Wanderley Guilherme dos Santos: Estou seguro de que até agora, do que tenho acompanhado, os votos finais dos ministros tiveram um fundamento técnico. Eles se referem sempre a pontos do Código Penal, que explicitam quais sejam, e dão as razões pelas quais as evidências apresentadas justificam aquela votação. Comentários paralelos, entretanto, raramente têm tido a ver com esses votos. Alguns ministros têm feito comentários que não têm nenhuma pertinência com o que vem sendo julgado. Temo que isso seja uma preparação para julgamentos e votos que não sejam tão bem fundamentados legalmente, mas sim baseados nas premissas que os juízos paralelos vêm cristalizando no cérebro das pessoas que assistem. Temo que uma condenação dos principais líderes do PT, e do PT como partido, acabe tendo por fundamento não evidências apropriadas, mas o discurso paralelo que vem sendo construído.

Valor: O sr. está falando do uso da teoria do domínio do fato, usada para atribuir responsabilidade penal a um réu que pertence a um grupo criminoso, mas que, por ocupar função hierarquicamente superior, não é o mesmo sujeito que pratica o ato criminoso?
Wanderley Guilherme: Entre outras coisas. Se retomarmos a primeira sessão, quando os ministros estavam decidindo se deveriam fatiar ou não o julgamento, Gilmar Mendes fez uma declaração que muito me assustou. Ele disse que 'o julgamento [do processo do mensalão no Supremo] desmistifica a lenda urbana de que prerrogativa de foro é sinônimo de impunidade' e que isso tinha que acabar. Fiquei assustado. O que é isso? Ele já estava dizendo que, para efeito de demonstrar à opinião pública que ela tem um preconceito sem fundamento em relação ao Supremo, o tribunal vai condenar. Ao longo do processo o ministro Luiz Fux, ao julgar alguns dos réus do processo por gestão temerária, disse que era uma gestão horrorosa. Não existe gestão horrorosa, isso é um comentário que se faz em campo de futebol, não é um comentário de um ministro da Suprema Corte.

Valor: O sr. acha que os ministros estão dizendo, nas entrelinhas do julgamento, que o tribunal condenará alguns réus sem fundamentar essas condenações em provas concretas?

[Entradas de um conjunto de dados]
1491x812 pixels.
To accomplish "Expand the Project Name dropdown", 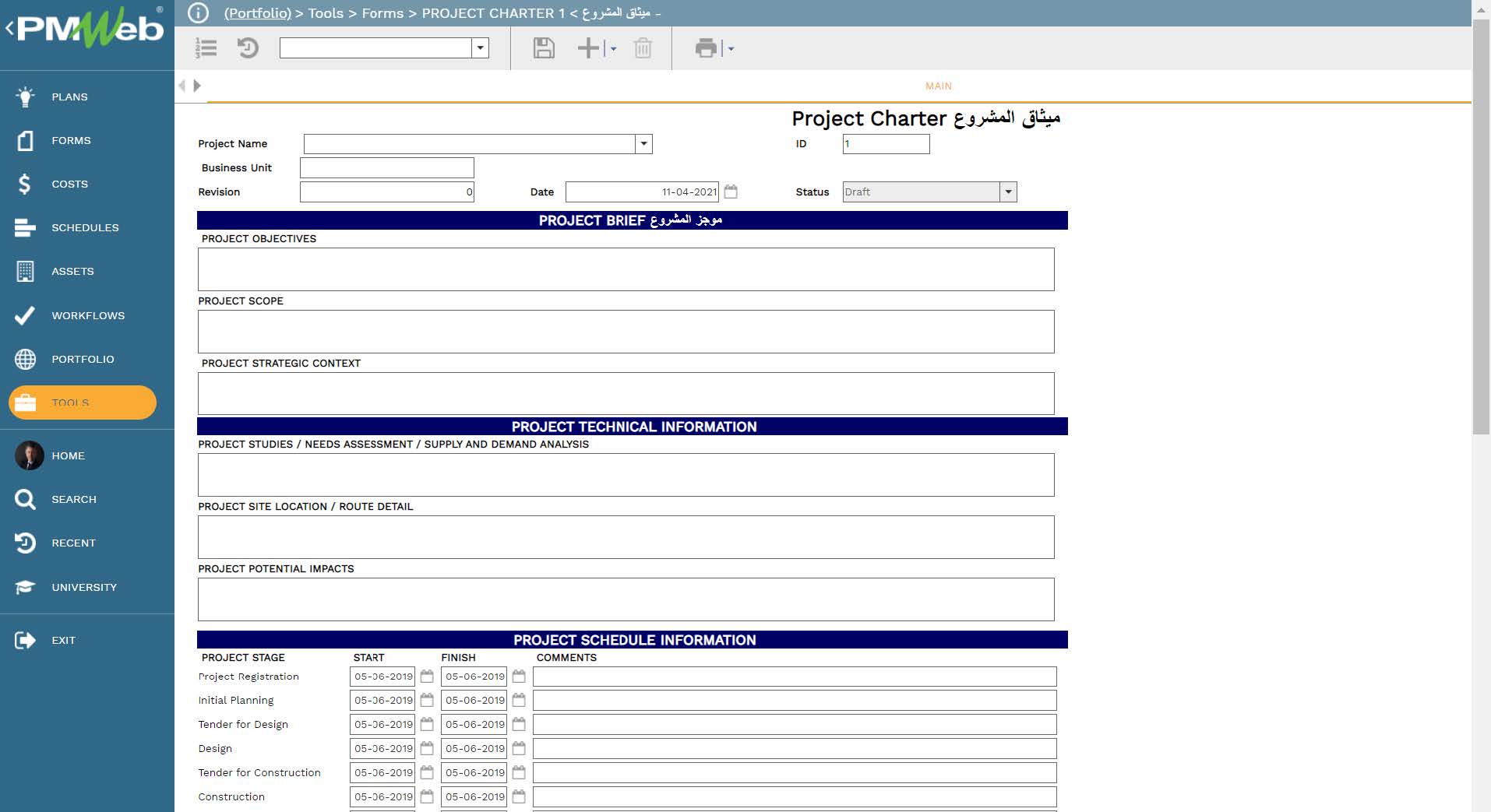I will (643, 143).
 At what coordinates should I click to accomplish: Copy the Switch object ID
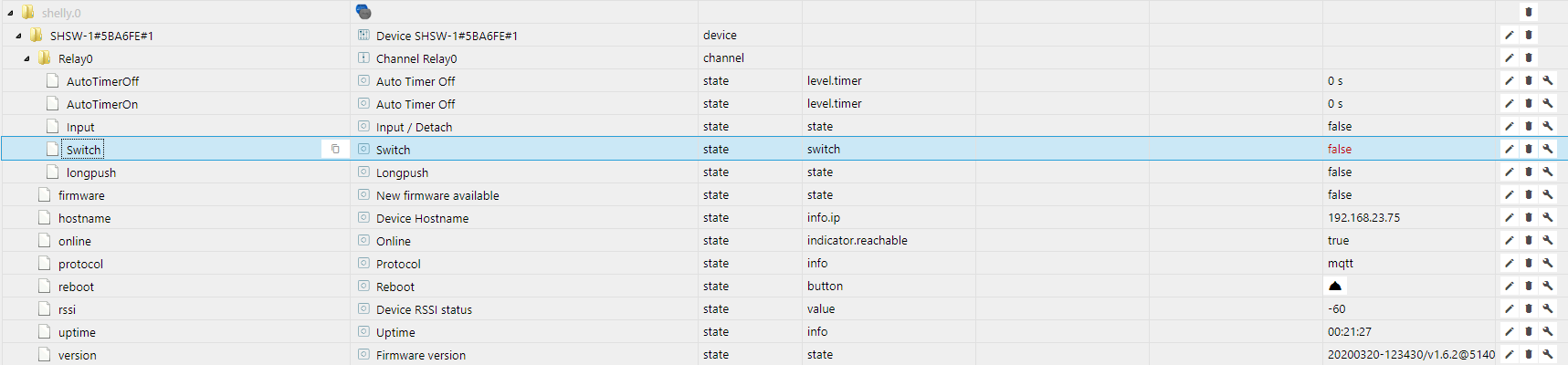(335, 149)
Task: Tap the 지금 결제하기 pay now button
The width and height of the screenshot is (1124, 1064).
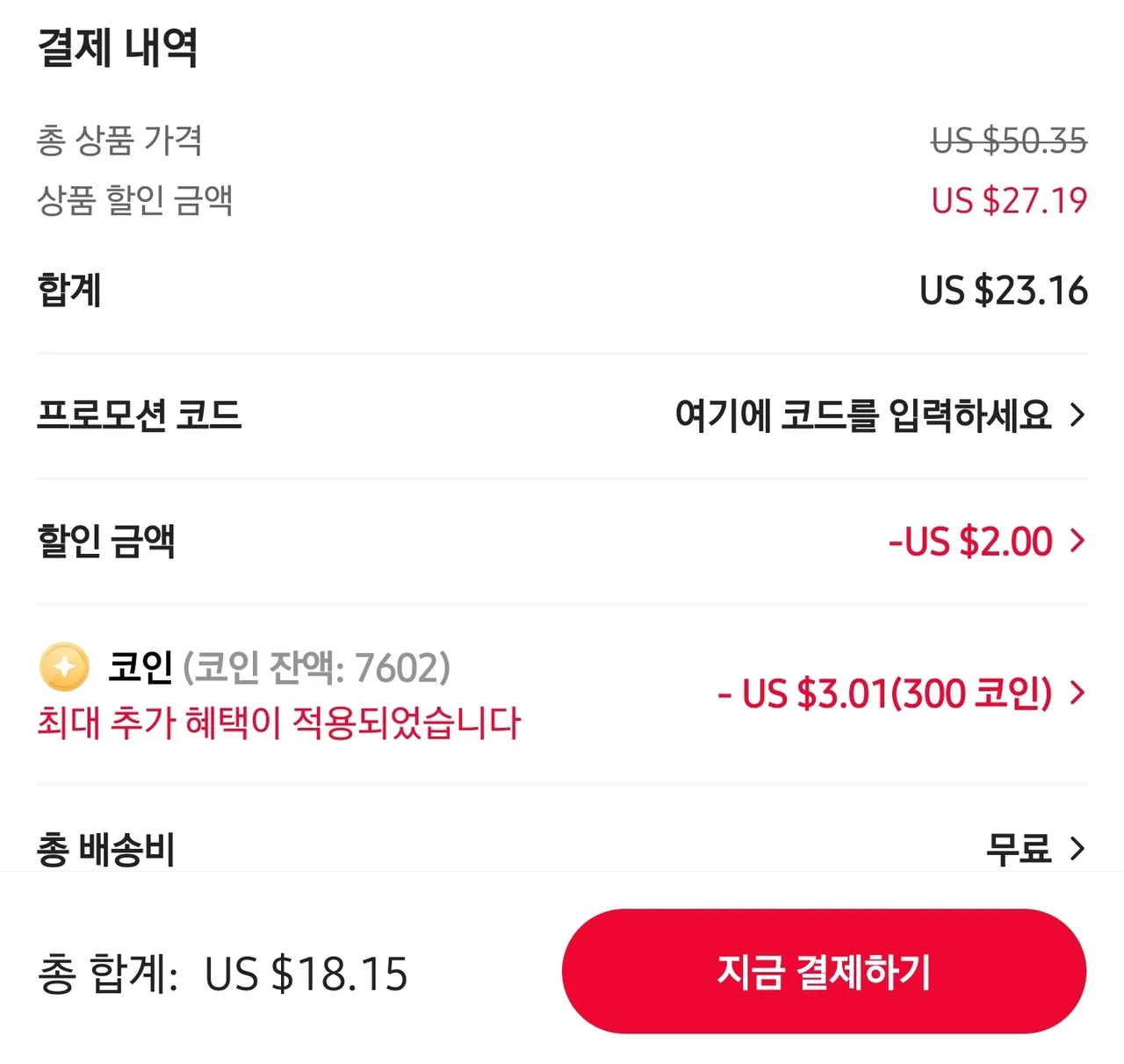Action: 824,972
---
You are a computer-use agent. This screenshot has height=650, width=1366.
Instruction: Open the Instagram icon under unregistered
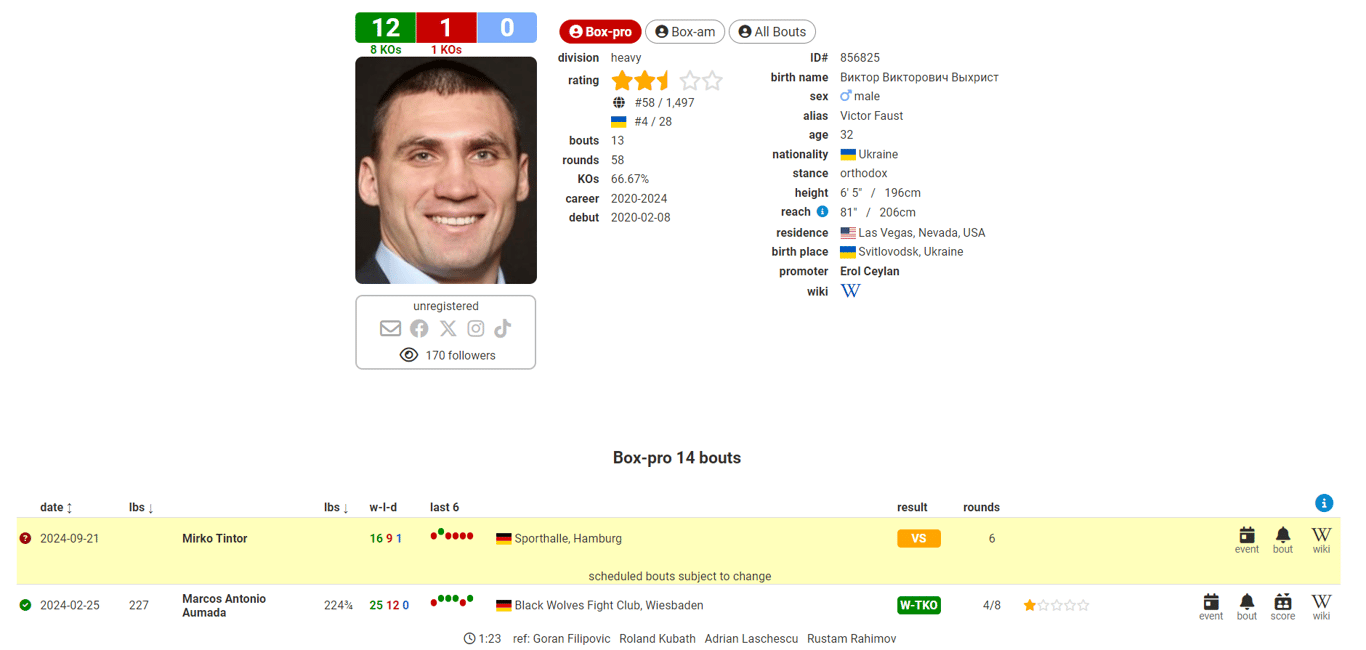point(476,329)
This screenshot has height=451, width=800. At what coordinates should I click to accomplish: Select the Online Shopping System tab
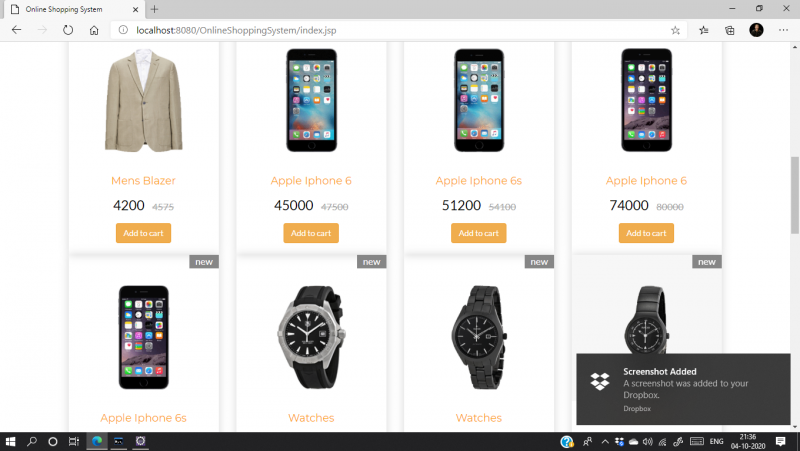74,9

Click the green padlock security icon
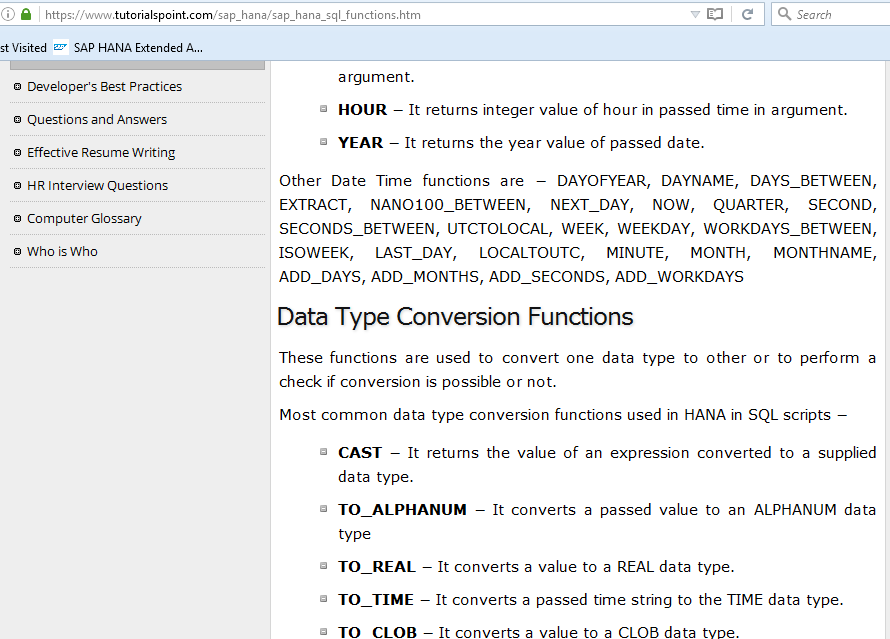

_EXERCÍCIO PROPOSTO A_
Formate como tabela Markdown, com as colunas Nº e Linha, tudo o que vai da linha da listagem que contém "You are a computer-use" até a que contém "Click the green padlock security icon", incluindo as duas e pulando as linhas vazias. Deixe as imagens de fora da resposta.
_EXERCÍCIO PROPOSTO B_
Retome a entrevista sobre o julgamento do mensalão a partir do ponto em que ela para.
A entrevista e a listagem vêm de fontes diferentes.

_RESPOSTA DA TAREFA A_
| Nº | Linha |
|---|---|
| 1 | You are a computer-use agent. This screenshot has height=650, width=1366. |
| 2 | Instruction: Open the Instagram icon under unregistered |
| 3 | point(476,329) |
| 4 | This screenshot has height=451, width=800. At what coordinates should I click to accomplish: Select the Online Shopping System tab |
| 5 | 74,9 |
| 6 | Click the green padlock security icon |

_RESPOSTA DA TAREFA B_
Wanderley Guilherme: Exato, são comentários que às vezes não têm a ver com o que está sendo julgado, mas na hora do voto os ministros votam de acordo com a legislação. É uma espécie de vale-tudo. Esse é meu temor. O que os ministros expuseram até agora é a intimidade do caixa 2 de campanhas eleitorais e o que esse caixa 2 provoca. A questão fundamental é: por que existe o caixa 2? Isso eles se recusam a discutir, como se o que eles estão julgando não fosse algo comum - que pode variar em magnitude, mas que está acontecendo agora, não tenho a menor dúvida. Como se o que eles estão julgando fosse alguma coisa inédita e peculiar, algum projeto maligno.

Valor: O Supremo está destoando da forma como costuma julgar outros processos?

Wanderley Guilherme: Sem dúvida. Esse Supremo tem sido socialmente muito avançado, bastante modernizador, mas ele é politicamente pré-democrático. Primeiro porque os ministros têm uma ojeriza em relação à política profissional, como se eles não fizessem política - fazem o tempo todo. Mas em relação à política profissional eles têm um certo desprezo aristocrático. E quando na política brasileira irrompeu a política popular de mobilização, eles não aceitaram, dão a isso um significado de decadência, degradação.

Valor: Ainda que o caixa 2 de campanhas eleitorais tenha sido o que motivou os demais crimes apontados pela acusação, em nenhum momento o Supremo coloca em julgamento o sistema eleitoral brasileiro?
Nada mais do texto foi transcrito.